Pushing the container case – Newcastle Herald

By IAN KIRKWOOD

Crakanthorp welcomes new interest in terminal NEWCASTLE MP Tim Crakanthorp is scheduled to address the state Parliament on Thursday about the potential for a Newcastle container terminal.

The Labor parliamentarian is one of a number of opposition and cross-bench MPs who have been pushing the Baird government to come clean on various matters involved in the privatisations of Port Botany and Newcastle.

The government at one stage confirmed a cap on container movements through Newcastle, but parliamentary efforts to obtain more detail have been rebuffed.

Interest in the issue revived on Tuesday when Peter Francis, an executive with the private port operator, Port of Newcastle, told a business lunch the company was ‘‘looking at’’ a container terminal.

His comments, made in answer to an audience question, were reported in Wednesday’s Newcastle Herald.

Mr Francis also said there was ‘‘no limit on us doing that despite what we hear sometimes’’.

Mr Crakanthorp said that if Newcastle had a cap on containers or any other sort of restriction it was ‘‘incredibly anti-competitive’’ and he had written to the Australian Competition and Consumer Commission urging it to investigate.

Mr Crakanthorp said his Thursday parliamentary speech was ‘‘good timing’’, given the new interest in the project.

‘‘It is great to see the business community again discussing this idea and if this is something that our community wants, it is something that I will fight for,’’ Mr Crakanthorp said.

A prominent advocate for the terminal, former BHP Newcastle public relations official Greg Cameron, took issue with Port of Newcastle’s statement that there was ‘‘no market’’ for the terminal at present.

Mr Francis had said the contents of most containers were consumed within the Sydney basin, but Mr Cameron said northern NSW was a big market.

‘‘The other side of the coin is that 25 per cent of the state’s population lives from the Hawkesbury north,’’ Mr Cameron said.

‘‘With the exception of Newcastle’s modest 10,000 boxes a year, almost all of the state’s two million containers go to Botany simply because it’s a monopoly container port.

‘‘Quarter of the population could mean a quarter of that cargo, which is about 500,000 containers a year.
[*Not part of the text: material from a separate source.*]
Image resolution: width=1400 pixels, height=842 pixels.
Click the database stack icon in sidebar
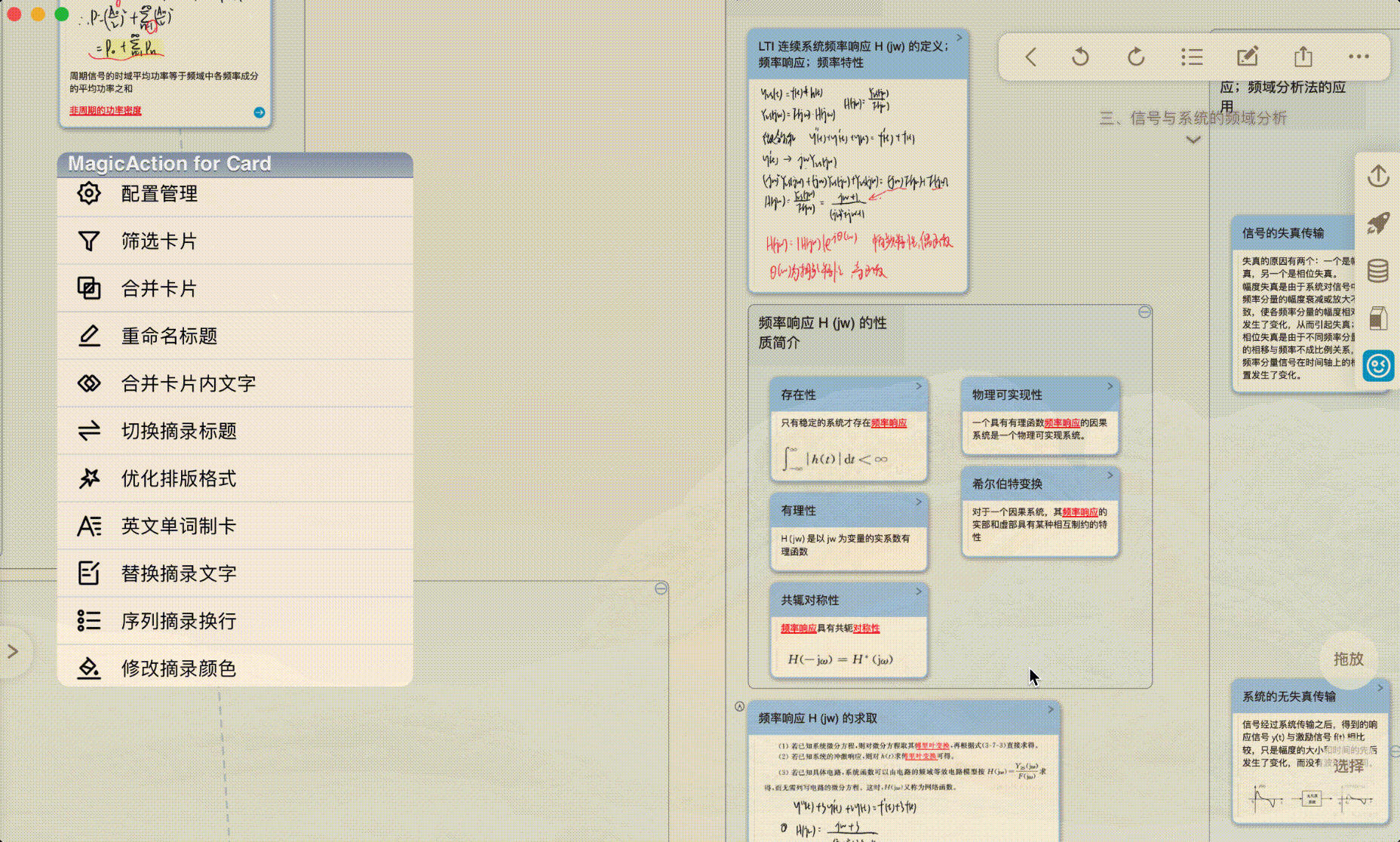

‘‘All it takes initially is a rail link from the steelworks to Hexham and you build up your market, substituting rail traffic out of Newcastle for truck congestion out of Port Botany.’’

Mr Cameron pointed out that the former port operator, the government-owned Newcastle Port Corporation, had lodged plans for a similarsized container terminal that were recommended for approval by the planning department in March 2012.